Economy

Workers shun Uhuru's tax holiday offer

locals

Local tourists at a deserted public beach in Mombasa. PHOTO | KEVIN ODIT

Kenyan workers are not making use of the tax incentive they were offered in June as authorities moved to shore up the tourism industry in the wake of a sudden dip in the number of foreign visitors caused by security concerns.

The Kenya Association of Hotel Keepers (KAHC) Tuesday said the tax incentive has had no impact on the industry as workers appear to have ignored it.

“There has been zero uptake of the tax incentive,” said Mike Macharia, the KAHC’s chief executive, adding that the lack of a culture whereby companies pay for their employees’ vacation was to blame.

Mr Macharia also faulted the structure of the incentive, saying it only addresses an employee’s holiday costs, excluding that of their spouses and children who would have to pay their own way if they were to go on vacation together.

The incentive was part of measures that President Uhuru Kenyatta announced in May, and which Treasury secretary Henry Rotich included in his Budget to boost domestic tourism.

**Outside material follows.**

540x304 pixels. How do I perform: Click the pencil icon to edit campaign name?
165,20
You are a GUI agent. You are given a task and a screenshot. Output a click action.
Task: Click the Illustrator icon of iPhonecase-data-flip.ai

The directive, which came into effect on June 12, was expected to see at least 25,000 Kenyans go on a week’s holiday every month at the expense of their employers.

READ: Tax incentives planned to boost tourism

Mr Rotich in his Budget speech suggested amendments to the Income Tax Act to allow deduction of holiday expenditure incurred locally for a period of 12 months.

KAHC’s assessment of the policy’s efficacy is, however, in sharp contrast to recent comments by Tourism secretary Phyllis Kandie suggesting there was positive uptake of the tax rebate.

Mr Macharia said other measures aimed at boosting domestic tourism have been more fruitful, including the reversal of an earlier directive barring government agencies from holding meetings in hotels.

The reduction of landing charges at Mombasa International Airport is also expected to encourage more domestic and international arrivals at the Coast, which is famous for its beach holidays.

While acknowledging measures taken by government to shield tourism from further decline, Mr Macharia said negative travel advisories continue to plague the industry.

The US, the UK, France and Australian governments in May issued travel advisories warning their citizens against travelling to Kenya, a move that gravely impacted on tourist arrivals at the coast.

Dutch Airline KLM and the Korea Airlines last week discontinued operating charter planes to Mombasa, in addition to Thompson’s Charter that pulled out immediately the advisories were issued.

Charter flights

The withdrawal of the charter flights from the Coast has meant loss of business in the near term.

“The airlines brought in approximately 600 tourists per week and falling tourist numbers means reduced business for hotels that has translated to some staff layoffs,” Mr Macharia said.

The Kenya Union of Domestic Hotels, Education Institutions, Hospitals and Allied Workers (KUDHEIHA) said the rate at which hotels were shutting down at the Coast was alarming.

“In Diani south coast, five hotels have closed shop while in Malindi and Lamu, 15 closed for lack of business. Only seven hotels are operating in the area with occupancy rates that are as low as 14 per cent,” said Albert Njeru, KUDHEIHA’s secretary general.

Another hotel in Malindi that employs 300 workers is set to cease operations in September, worsening the employment outlook in the hospitality industry, he said.

“The workers are sent home on compulsory leave while those left behind operate on half pay.”

Besides the travel advisories and insecurity at the Coast, tourism sector players said the introduction of consumption taxes in the industry has made Kenya less competitive compared to rival destinations in East Africa.

A leading Kenyan hotel chain has disputed official figures for tourist arrivals, saying violent attacks by militant Islamists have scared away far more tourists than the authorities admit.

The Kenya Tourist Board (KTB) said tourist arrivals in the first four months of the year were down four per cent from a year earlier to 381,000, statistics that have been contested as having underplayed the industry’s malaise.

TPS Eastern Africa said its own survey for the first half of the year showed business on the coastal circuit fell by between 30 per cent and 50 per cent last year while inland trips to destinations such as to the Masai Mara game reserve and Mount Kenya had fallen by 20 per cent.